By Yanxuan Li
BU News Service
BOSTON – More than 45,000 people made their way from Madison Park Technical Vocational High School in Roxbury to the Boston Common for Boston’s March for Our Lives this Saturday. The student-led march to end gun violence was held in response to last month’s school shooting in Florida, which claimed the lives of 17 students.
The marching group began with 40,000 people but onlookers kept joining as they walked down Columbus Avenue to the Common. At the Common, the crowd encountered a group of counter-protesters of approximately 500 people.
The counter-protesters were holding signs like, “Second Amendment is not negotiable” and, “Armed Guards to Protect our Children.” Some of them confronted the protesters face-to-face. Police kept a safe line between the two groups so the march could continue without violence.

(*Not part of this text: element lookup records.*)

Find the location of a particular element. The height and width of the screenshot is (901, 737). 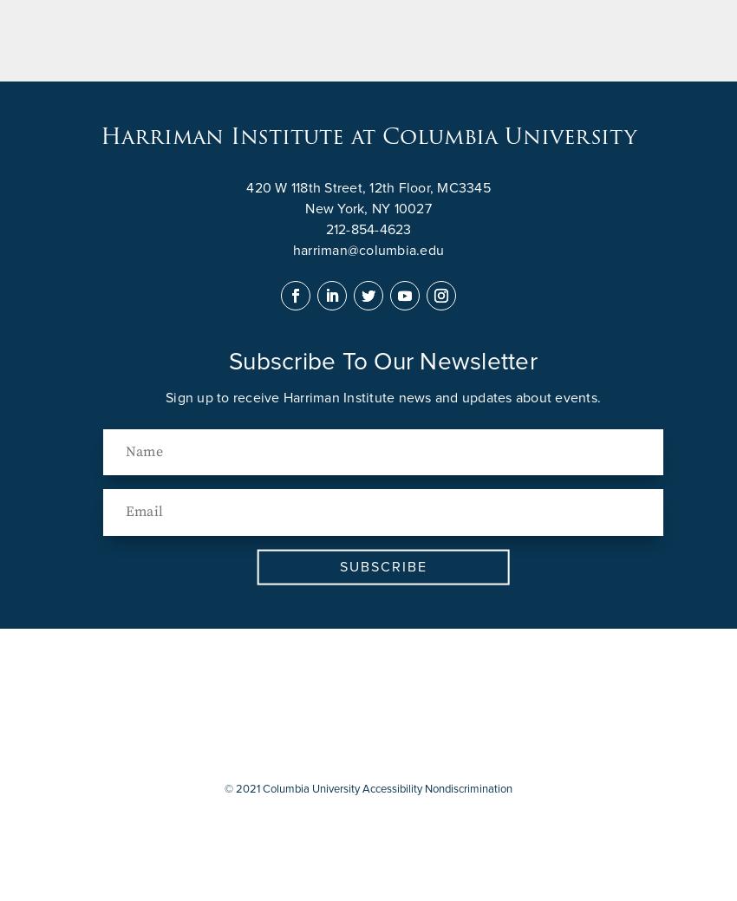

'212-854-4623' is located at coordinates (368, 229).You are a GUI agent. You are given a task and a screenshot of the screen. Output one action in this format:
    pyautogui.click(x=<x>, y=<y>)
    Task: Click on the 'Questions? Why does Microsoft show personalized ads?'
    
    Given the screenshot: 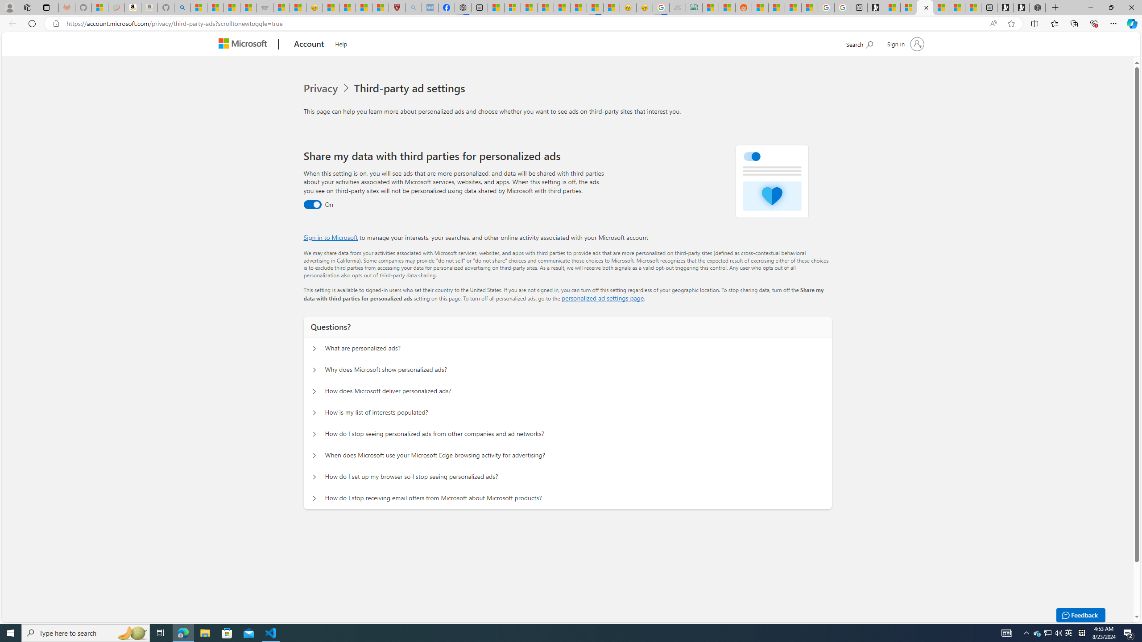 What is the action you would take?
    pyautogui.click(x=314, y=370)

The event culminated in a rally in the Boston Common. Students, teachers and residents from underrepresented communities spoke about their experience related to gun violence and their wish to change the situation nationwide.
Leslie Chiu, a graduate of Stoneman Douglas High School in Florida spoke during the rally.
“My school will now always be remembered for what took place on February 14, 2018,” Chiu said. “Our generation will carry with us the weight and burden of countless lives lost and we will take it upon ourselves to ensure that on their behalf that we are the last ones in this environment of daily shootings.”
Rally-goers of all ages protested for better safety for all students attending school each day.
“The most impressive part of the rally today is that our students are not only talking about white people. They also include minorities and people of color, whose communities are especially affected by gun violence.” Natalie Ryan, a teacher at Lawrence High School, said.
Rachel Iler-Keniston, a senior at Belmont High School, was among the young people who chanted and held up signs during the march.
“I’m here because I want the voice to be heard.” Iler-Keniston said. “I think people are too careful about saying that they don’t support the Second Amendment. … We are just calling for common sense gun laws. We are not denouncing the Second Amendment.”
Iler-Keniston said the protesters at the rally had just as much right to be there.
“It’s the freedom of speech,” Iler-Keniston said. “They can speak out their opinions. Personally, I think guns are out of date. There’s no use that I can think of. They are not actually beneficial.”
Throughout the rally protesters chanted, “Enough is enough,” “This is what democracy looks like” and “ Hey, Hey, ho, ho, the NRA has got to go.”